[Saved items]
┄┄┄┄┄┄┄┄┄┄┄┄┄┄┄┄┄┄┄┄
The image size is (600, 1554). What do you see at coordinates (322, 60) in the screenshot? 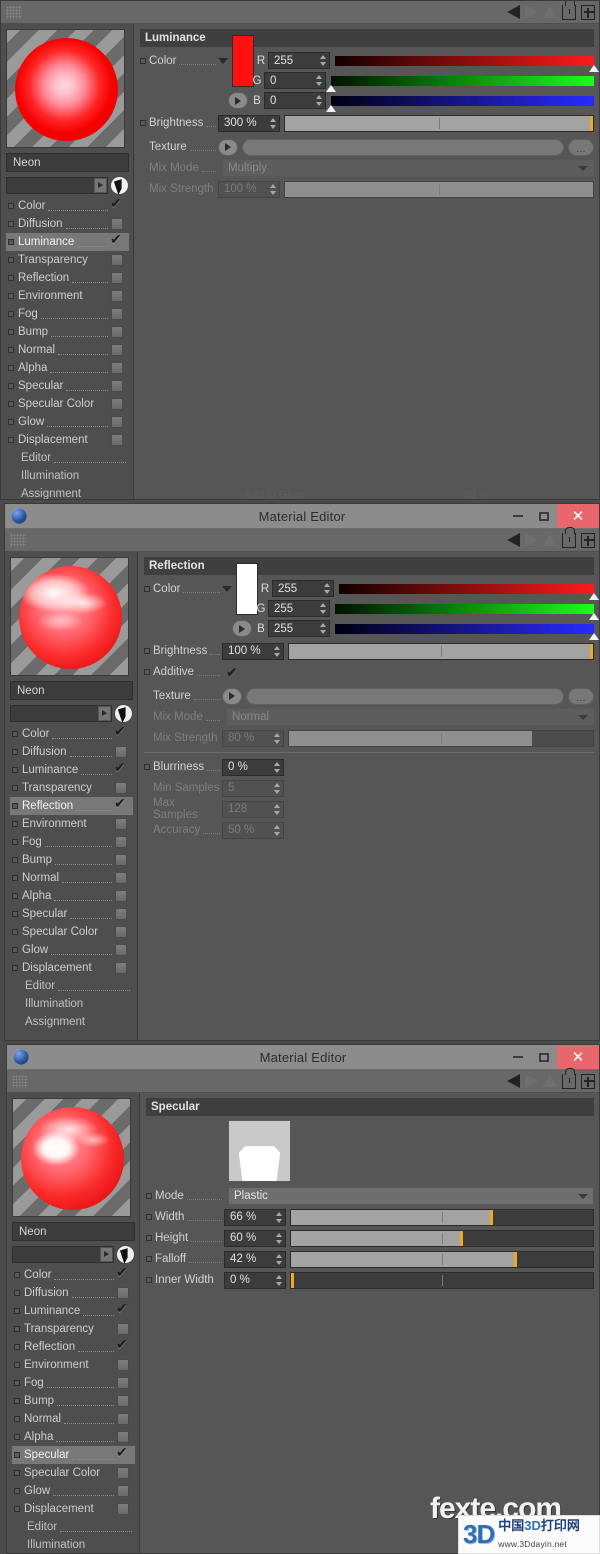
I see `r-stepper` at bounding box center [322, 60].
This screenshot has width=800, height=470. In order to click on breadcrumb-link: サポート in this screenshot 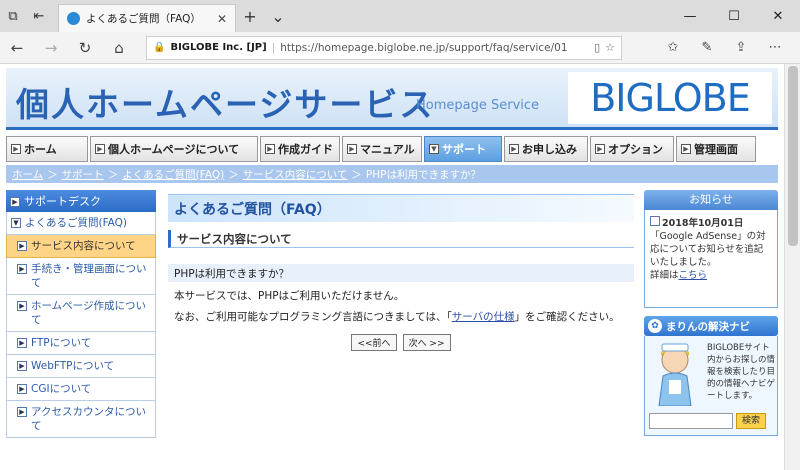, I will do `click(83, 174)`.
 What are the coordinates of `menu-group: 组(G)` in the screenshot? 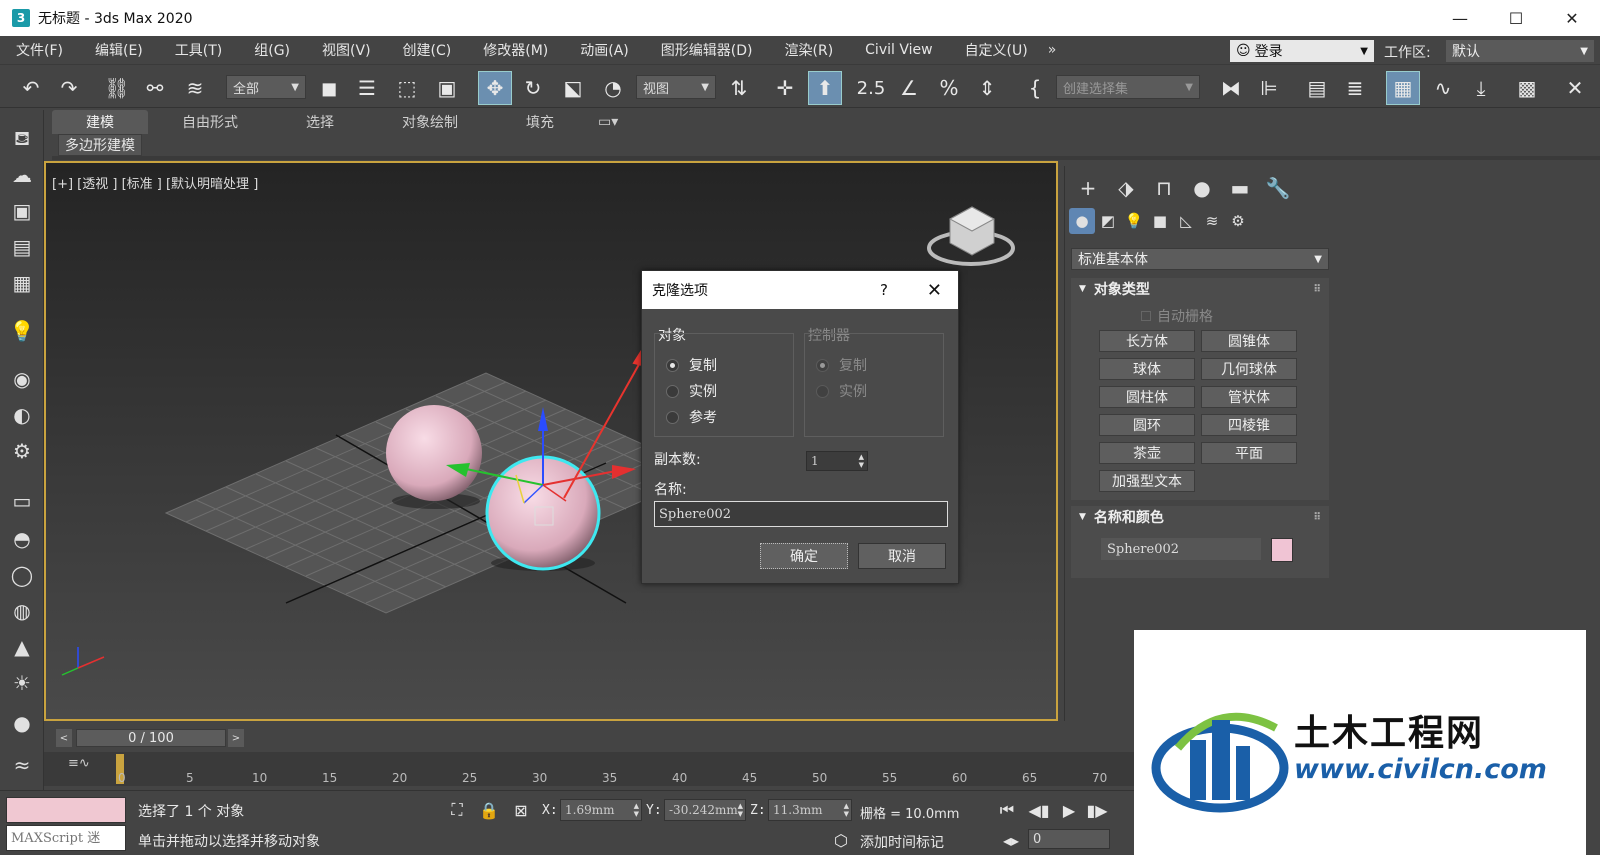 It's located at (272, 50).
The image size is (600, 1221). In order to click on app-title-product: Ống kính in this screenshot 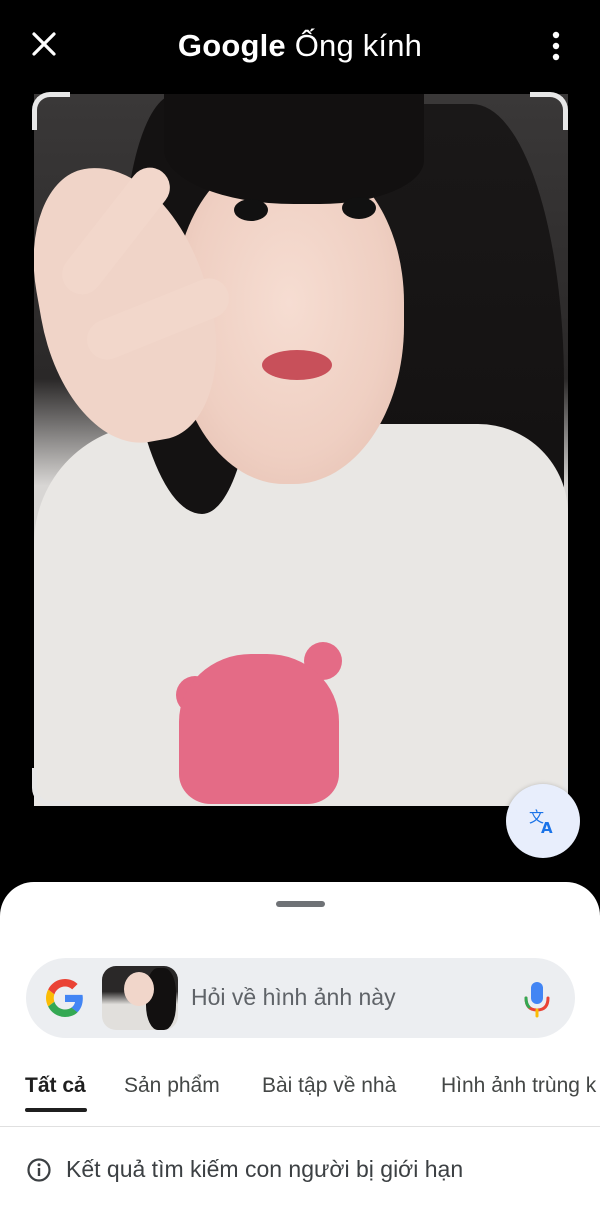, I will do `click(358, 46)`.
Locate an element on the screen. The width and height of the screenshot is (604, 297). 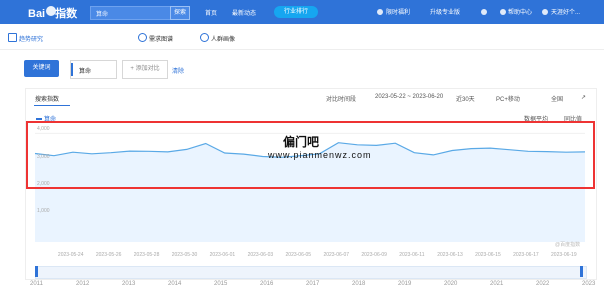
x-tick-label: 2023-06-05 is located at coordinates (298, 255).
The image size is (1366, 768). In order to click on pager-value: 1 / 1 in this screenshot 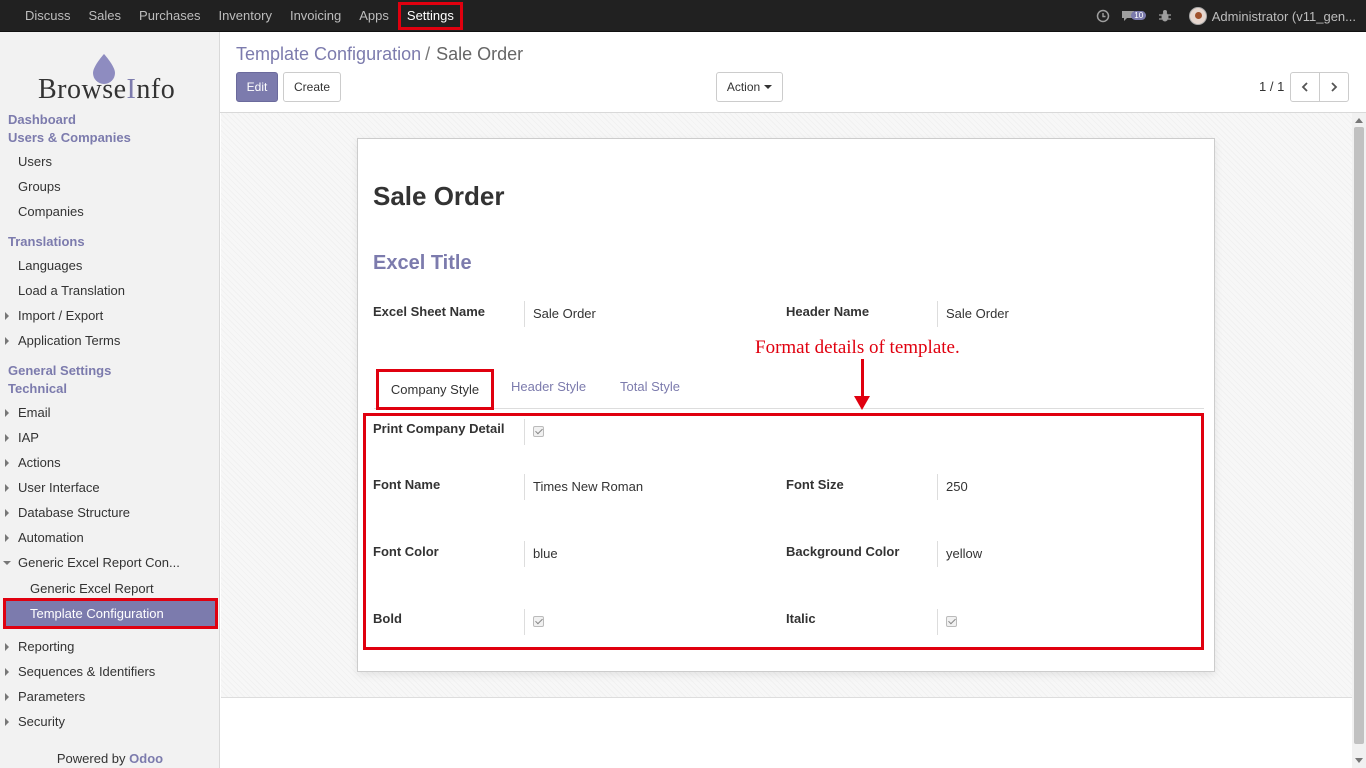, I will do `click(1272, 86)`.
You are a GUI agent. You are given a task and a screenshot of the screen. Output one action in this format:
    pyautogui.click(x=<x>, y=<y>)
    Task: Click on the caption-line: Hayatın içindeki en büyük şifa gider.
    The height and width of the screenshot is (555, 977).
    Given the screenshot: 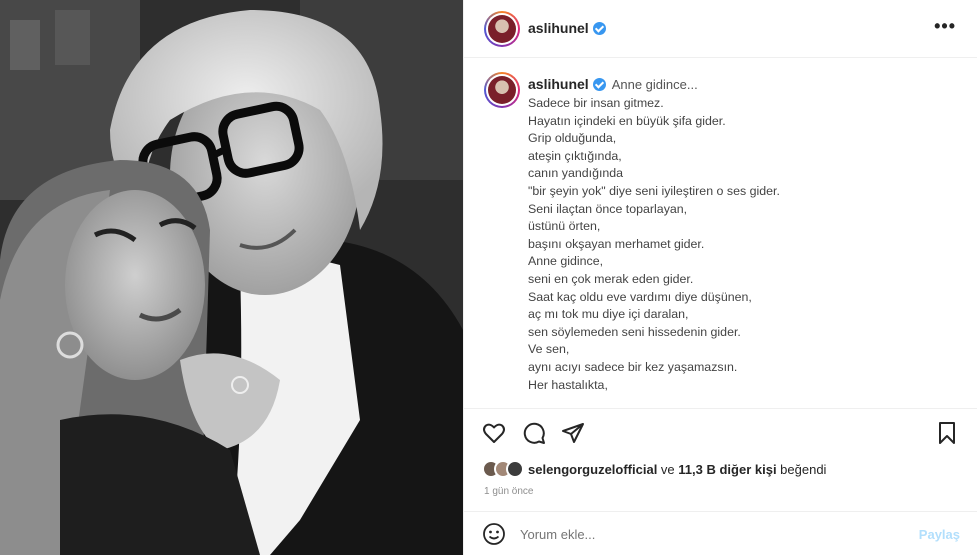 What is the action you would take?
    pyautogui.click(x=627, y=120)
    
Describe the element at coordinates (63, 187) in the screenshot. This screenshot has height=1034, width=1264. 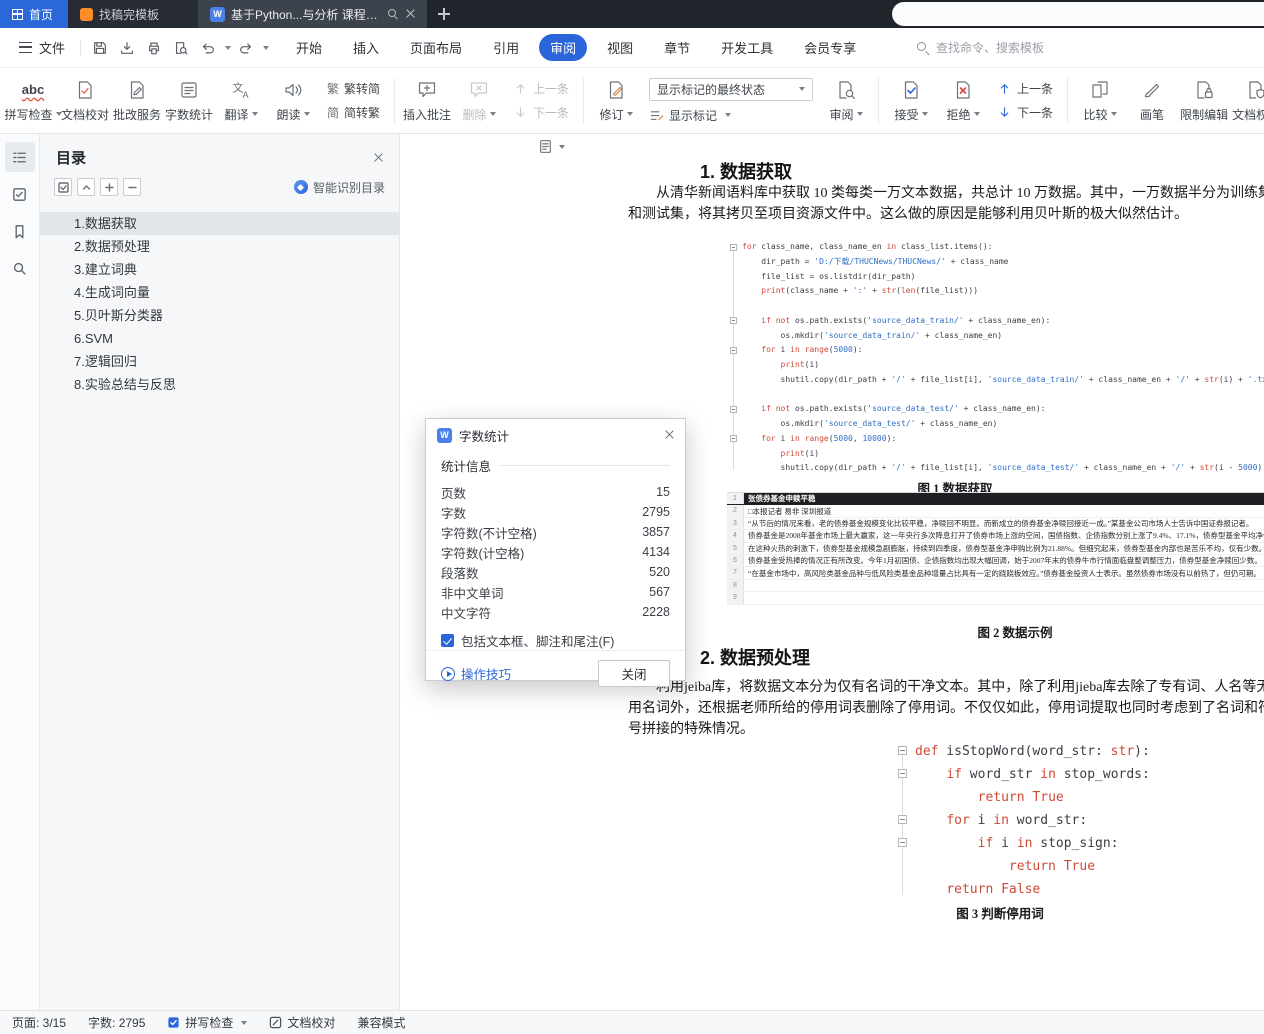
I see `toc-select-button` at that location.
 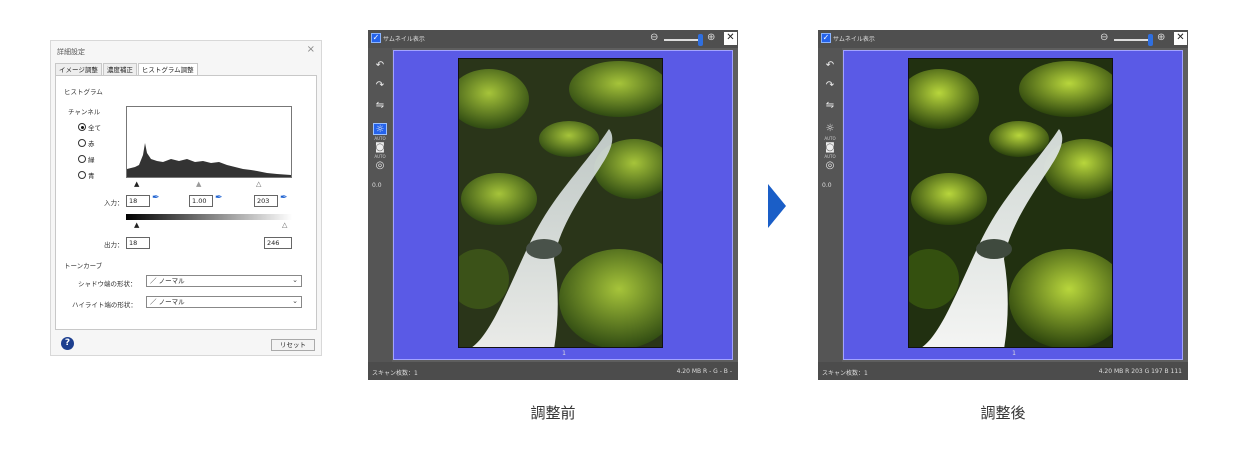 I want to click on channel-all-radio: 全て, so click(x=90, y=127).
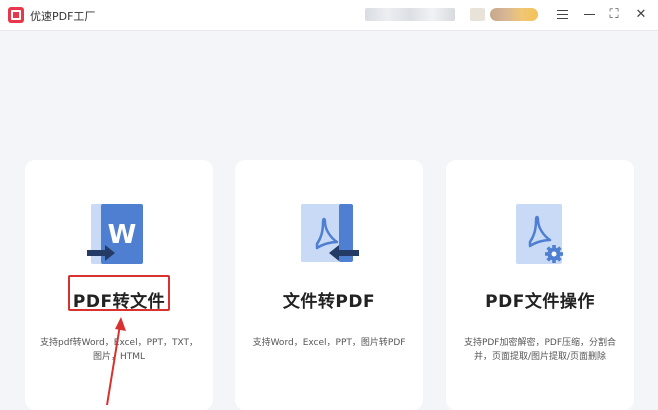  I want to click on maximize-button: ⛶, so click(614, 15).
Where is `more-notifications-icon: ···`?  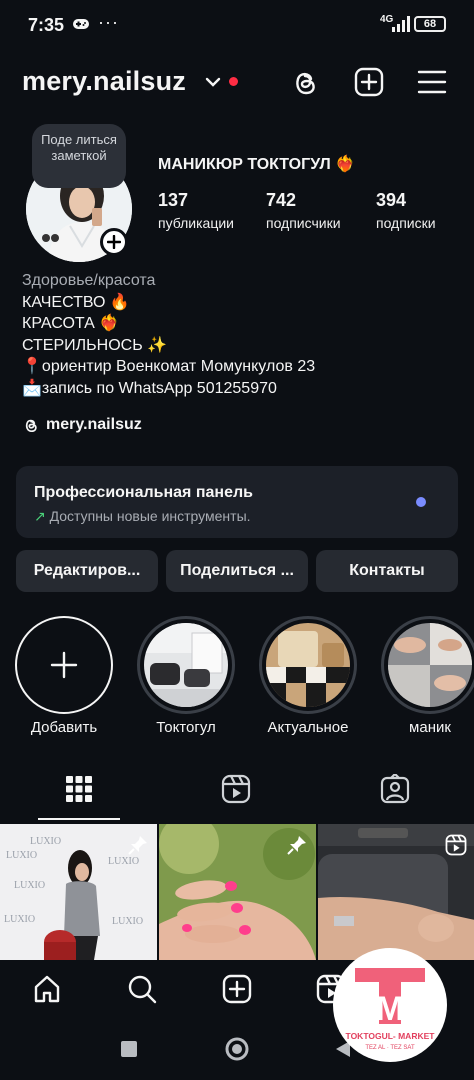 more-notifications-icon: ··· is located at coordinates (108, 22).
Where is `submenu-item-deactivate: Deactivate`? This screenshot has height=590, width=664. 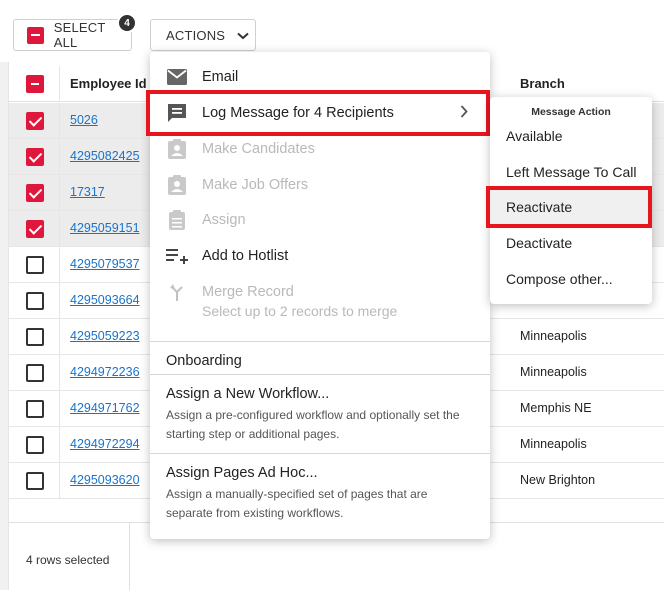
submenu-item-deactivate: Deactivate is located at coordinates (571, 243).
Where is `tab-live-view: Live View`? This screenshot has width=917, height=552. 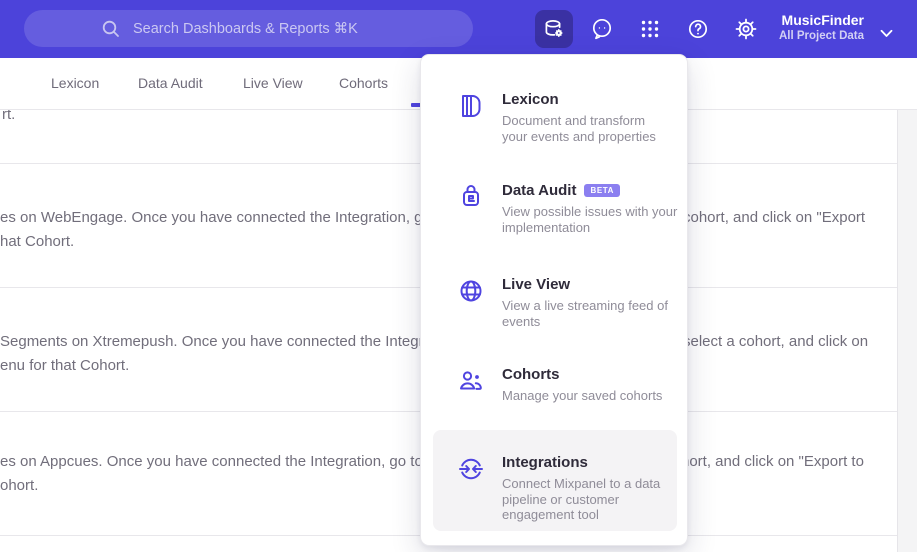
tab-live-view: Live View is located at coordinates (273, 83).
┄┄┄┄┄┄┄┄┄┄┄┄┄┄┄┄┄┄┄┄
## TASK DESCRIPTION
Can you rewrite the items as a Markdown table with the columns Row and Line, starting at the line that has "has height=590, width=664." and running through the end of the items? Skip blank lines and leave the pictures out.

## REPLY
| Row | Line |
|---|---|
| 1 | Where is `submenu-item-deactivate: Deactivate`? This screenshot has height=590, width=664.  |
| 2 | submenu-item-deactivate: Deactivate is located at coordinates (571, 243). |
| 3 | Where is `tab-live-view: Live View`? This screenshot has width=917, height=552.  |
| 4 | tab-live-view: Live View is located at coordinates (273, 83). |